____ RECORD EXTRACTS

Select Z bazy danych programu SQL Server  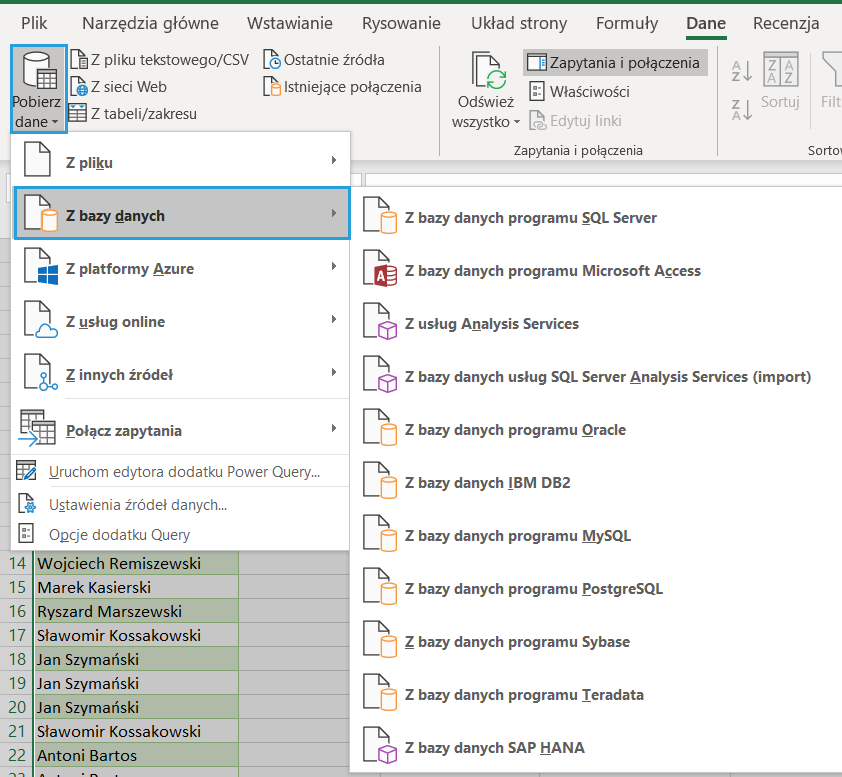(530, 217)
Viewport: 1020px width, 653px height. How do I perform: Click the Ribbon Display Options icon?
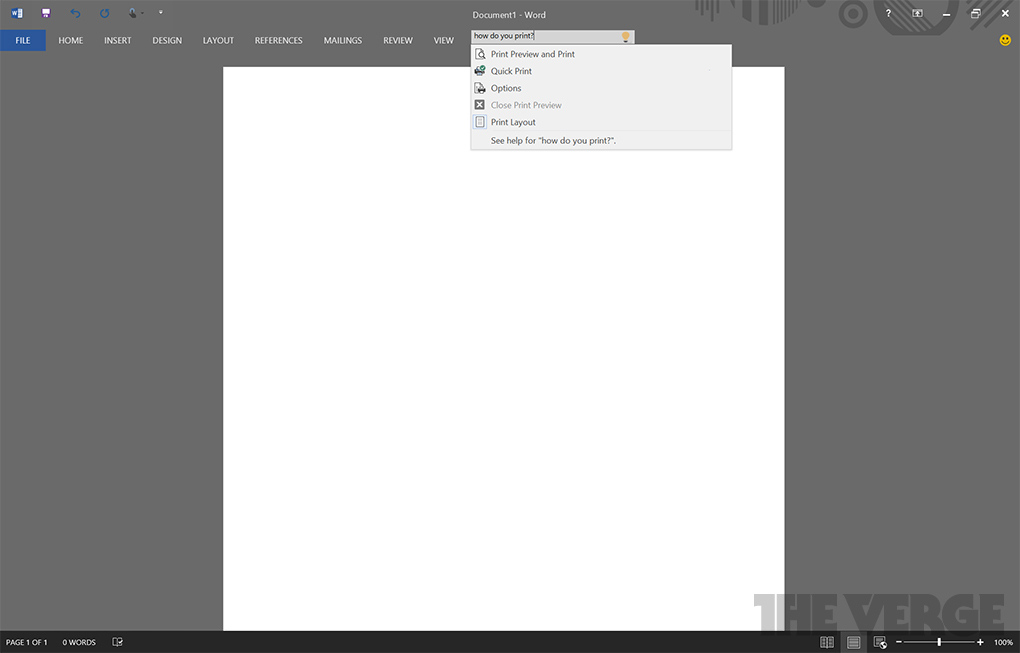pos(917,14)
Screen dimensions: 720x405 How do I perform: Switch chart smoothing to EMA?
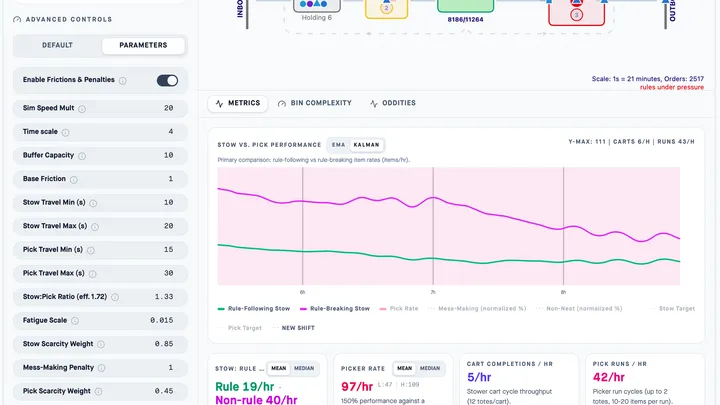click(338, 145)
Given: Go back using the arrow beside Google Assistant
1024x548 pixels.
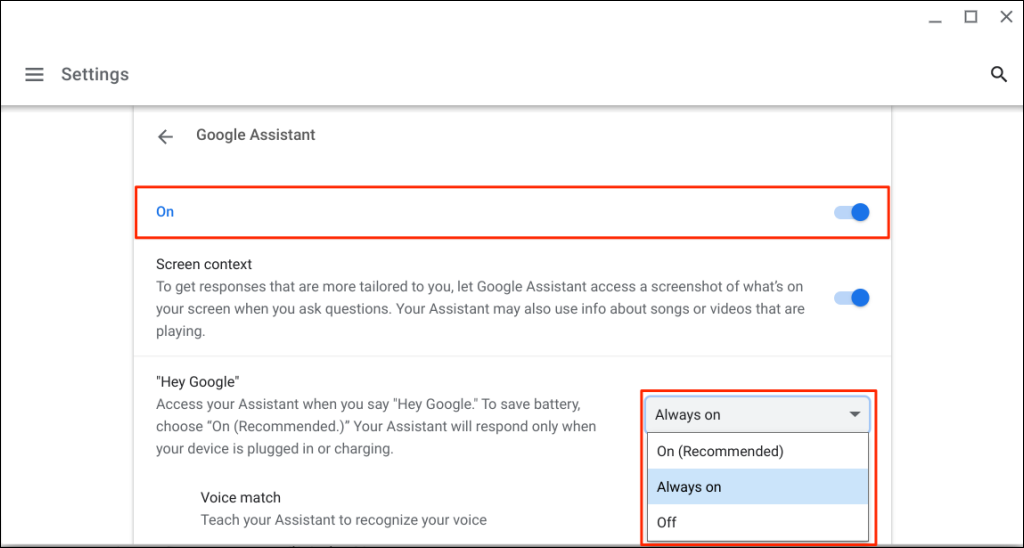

________

▶ [WORK TO BE COMPLETED]:
Only those lines from the one containing "Viewport: 1020px width, 653px" to the end of the material above, retyped exactly and without pictures, belong in your reply.

▶ [RESULT FOR THIS EXERCISE]:
Viewport: 1020px width, 653px height. How do I perform: Click the Ribbon Display Options icon?
pos(917,14)
Screen dimensions: 720x405 How do I perform: Switch chart smoothing to EMA?
click(338, 145)
Given: Go back using the arrow beside Google Assistant
1024x548 pixels.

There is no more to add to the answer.